▶ **COMPLETE THE FOLLOWING**:
1) The piece on the films of Eduardo Williams says many filmmakers cling to the 20th century with a procession of certain kinds of films. List those kinds.
2) Quote the piece on the films of Eduardo Williams word for word, from "The Films of" to "pale, contemporary shadows.".

▶ **TEXT PASSAGE**:
┌────────
The Films of Eduardo Williams

The world we inhabit is collapsing around us, whether under flames or floods, the political structures that underpin it are decaying and prone to disruptors as late capitalism no longer works for anyone except a select band of techno feudalists, all watched over by technologies that are surveilling us and stealing our data, in order to imitate and then surpass us.  Stop me if you’ve heard it before. How are filmmakers reacting to the present, extreme, metamodern moment? Many seem to be trying to cling onto the tattered remnants of the 20th century, with an endless procession of remakes, reboots and nostalgic, ironic quotations of films that were made fifty years ago, and were much better than their pale, contemporary shadows.

It’s a relief then to come across a filmmaker like Eduardo Williams (‘Teddy’ to his friends), whose films seize on the present moment, and may explore the uncertainties and possibilities open to us better than any other filmmaker currently working.  I first became aware of his work when two separate people sent me his first feature The Human Surge, saying ‘you need to see this – it’s the future of cinema’. I didn’t think it was actually the ‘future of cinema’ (whatever that may prove to be), but I did think it nailed the experience of living in 2017 – the year of its making. Having seen its ‘sequel’ last year, The Human Surge 3, I think he may actually have made the most futuristic, least backward-looking film of the decade so far.
└────────
▶ **DATASET EXTRACT**:
┌────────
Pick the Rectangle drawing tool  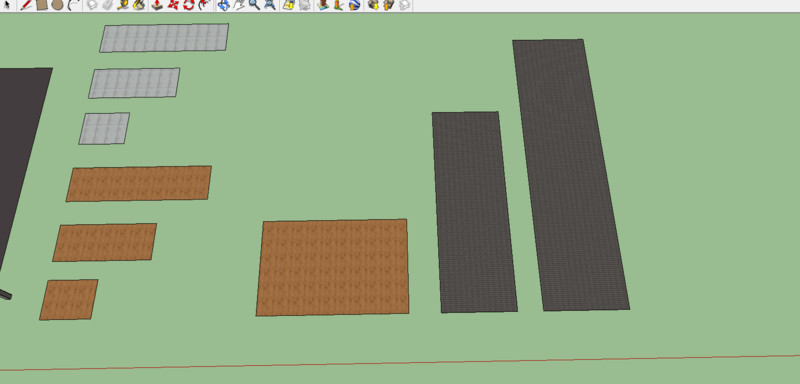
└────────
▶ **PER-TASK ANSWERS**:
1)
- Remakes
- Reboots
- Nostalgic, ironic quotations of films that were made fifty years ago

2)
The Films of Eduardo Williams

The world we inhabit is collapsing around us, whether under flames or floods, the political structures that underpin it are decaying and prone to disruptors as late capitalism no longer works for anyone except a select band of techno feudalists, all watched over by technologies that are surveilling us and stealing our data, in order to imitate and then surpass us.  Stop me if you’ve heard it before. How are filmmakers reacting to the present, extreme, metamodern moment? Many seem to be trying to cling onto the tattered remnants of the 20th century, with an endless procession of remakes, reboots and nostalgic, ironic quotations of films that were made fifty years ago, and were much better than their pale, contemporary shadows.